On a couple of occasions, we’ve had to navigate “main highways”. They’re usually rough and rutted maram (dirt) tracks wide enough for a car and a half to pass. We’d heard that travel on Uganda’s busier thoroughfares wasn’t for the faint of heart. One of the leading causes of death in this country is traffic-related accidents, and that’s really saying something in a country where, unlike the US, relatively few people own cars. So far, our first-hand experiences have validated the rumors… Ugandan drivers don’t give a shit. If there is a car or truck approaching, you get off the road, period. The same rule applies for the countless water bearers and bicyclists carrying roof thatch or firewood. Even children walking along the roadside scatter into the bushes when a vehicle flies by. They must be taught to look both ways while they’re still in the womb. It’s not in the drivers’ nature to give you space. They have the power, and they let you know it. On one occasion, my temper got the better of me, and I flipped a driver off when he came within inches and sent me into a ditch. An onlooker retorted, “This is Uganda.” The words of Robert, our Ugandan acquaintance from Bulisa, resonated. Survival is the name of the game on these stretches.

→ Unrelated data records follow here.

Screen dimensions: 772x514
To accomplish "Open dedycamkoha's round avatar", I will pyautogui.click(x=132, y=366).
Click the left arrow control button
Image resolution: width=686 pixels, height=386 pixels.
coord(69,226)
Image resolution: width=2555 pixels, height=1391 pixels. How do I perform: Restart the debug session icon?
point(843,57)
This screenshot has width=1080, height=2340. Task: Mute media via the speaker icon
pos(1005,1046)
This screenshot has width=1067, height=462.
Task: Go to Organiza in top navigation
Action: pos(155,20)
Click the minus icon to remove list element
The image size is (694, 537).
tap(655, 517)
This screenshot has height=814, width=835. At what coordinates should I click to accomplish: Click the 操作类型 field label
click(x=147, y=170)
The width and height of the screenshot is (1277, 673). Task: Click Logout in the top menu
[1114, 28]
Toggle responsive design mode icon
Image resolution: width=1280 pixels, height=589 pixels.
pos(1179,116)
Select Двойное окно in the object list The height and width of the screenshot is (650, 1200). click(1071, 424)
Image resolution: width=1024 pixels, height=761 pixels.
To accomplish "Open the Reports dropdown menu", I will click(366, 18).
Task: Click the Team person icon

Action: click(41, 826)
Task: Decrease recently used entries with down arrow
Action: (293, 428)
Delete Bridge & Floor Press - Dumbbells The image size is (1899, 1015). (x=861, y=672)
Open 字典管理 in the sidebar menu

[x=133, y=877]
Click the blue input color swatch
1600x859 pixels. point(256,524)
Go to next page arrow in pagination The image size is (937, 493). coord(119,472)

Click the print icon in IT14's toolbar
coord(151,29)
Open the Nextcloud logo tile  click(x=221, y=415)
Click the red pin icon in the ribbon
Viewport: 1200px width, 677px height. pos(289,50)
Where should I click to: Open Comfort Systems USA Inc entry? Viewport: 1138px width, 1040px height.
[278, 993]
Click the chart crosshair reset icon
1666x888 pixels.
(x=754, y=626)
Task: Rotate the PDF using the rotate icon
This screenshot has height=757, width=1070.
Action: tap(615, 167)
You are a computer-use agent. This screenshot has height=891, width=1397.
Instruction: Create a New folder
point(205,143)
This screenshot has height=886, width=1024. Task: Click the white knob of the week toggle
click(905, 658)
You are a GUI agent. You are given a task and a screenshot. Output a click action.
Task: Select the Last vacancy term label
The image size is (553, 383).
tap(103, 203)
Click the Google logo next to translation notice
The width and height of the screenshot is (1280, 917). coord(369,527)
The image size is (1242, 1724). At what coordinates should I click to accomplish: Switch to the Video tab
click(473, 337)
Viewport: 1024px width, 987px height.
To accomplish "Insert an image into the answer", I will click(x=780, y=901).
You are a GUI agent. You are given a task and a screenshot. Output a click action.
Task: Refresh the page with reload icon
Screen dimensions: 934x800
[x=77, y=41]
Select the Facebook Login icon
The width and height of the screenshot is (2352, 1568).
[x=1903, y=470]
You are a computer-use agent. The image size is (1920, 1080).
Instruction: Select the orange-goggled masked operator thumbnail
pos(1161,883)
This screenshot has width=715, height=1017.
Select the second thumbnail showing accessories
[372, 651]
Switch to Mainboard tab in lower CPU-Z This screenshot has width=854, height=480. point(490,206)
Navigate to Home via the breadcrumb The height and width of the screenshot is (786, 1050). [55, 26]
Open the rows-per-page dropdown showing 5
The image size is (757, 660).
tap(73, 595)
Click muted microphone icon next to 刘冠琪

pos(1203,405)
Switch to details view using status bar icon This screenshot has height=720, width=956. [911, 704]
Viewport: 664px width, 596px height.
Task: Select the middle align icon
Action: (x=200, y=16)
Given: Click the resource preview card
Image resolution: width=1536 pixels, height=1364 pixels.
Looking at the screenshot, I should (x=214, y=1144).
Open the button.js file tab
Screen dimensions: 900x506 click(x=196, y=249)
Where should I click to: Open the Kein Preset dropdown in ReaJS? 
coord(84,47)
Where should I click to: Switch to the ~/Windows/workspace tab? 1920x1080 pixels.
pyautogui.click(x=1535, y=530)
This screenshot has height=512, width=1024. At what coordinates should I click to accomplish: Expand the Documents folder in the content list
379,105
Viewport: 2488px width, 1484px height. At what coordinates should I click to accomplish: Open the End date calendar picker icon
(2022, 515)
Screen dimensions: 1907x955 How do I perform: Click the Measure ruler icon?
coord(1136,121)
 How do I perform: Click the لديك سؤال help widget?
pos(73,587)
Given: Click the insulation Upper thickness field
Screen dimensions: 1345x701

One evening we were honored to have a wonderful conversation with Father Stanislov, a Catholic priest who permitted us to camp at his parish for the night. At some point, we started to discuss poverty. Dr. Stanislov was quick to point out that there is a distinction between “relative” poverty and misery. His view is that, while many of the people in rural Uganda may lack resources, and they do struggle, they are not miserable. Most have food to eat and shelter. They aren’t without hope. They aren’t truly “poor.” His words reminded me of those found in Buddhist teachings, that “life is suffering.”
Contrary to the tone of these vignettes, Uganda’s interior is far from being a place of despair. The people are incredibly friendly and welcoming. Laughter can be heard everywhere. There are beautiful vistas and experiences woven in the seemingly coarse cloth of life. And, while we are here, just getting by in our own right, I know that we will never truly understand the kind of survival that Robert was talking about. Dodging traffic, eating stale biscuits, and managing the exhausting heat doesn’t compare to endless days of gathering water or knowing that you may be one dry spell away from destitution. We always have an out, we’ve got shillings in our pockets. And, in March, we’ll fly back to a comfortable sofa, made-to-order burritos, and pints of Chubby Hubby. But, what we’ll be leaving behind is truly priceless and far from miserable… Life bursting at the seams and lived in the now. Laughter that’s contagious. And wealth that’s manifested in the richness of family and friends, not in dollars and cents.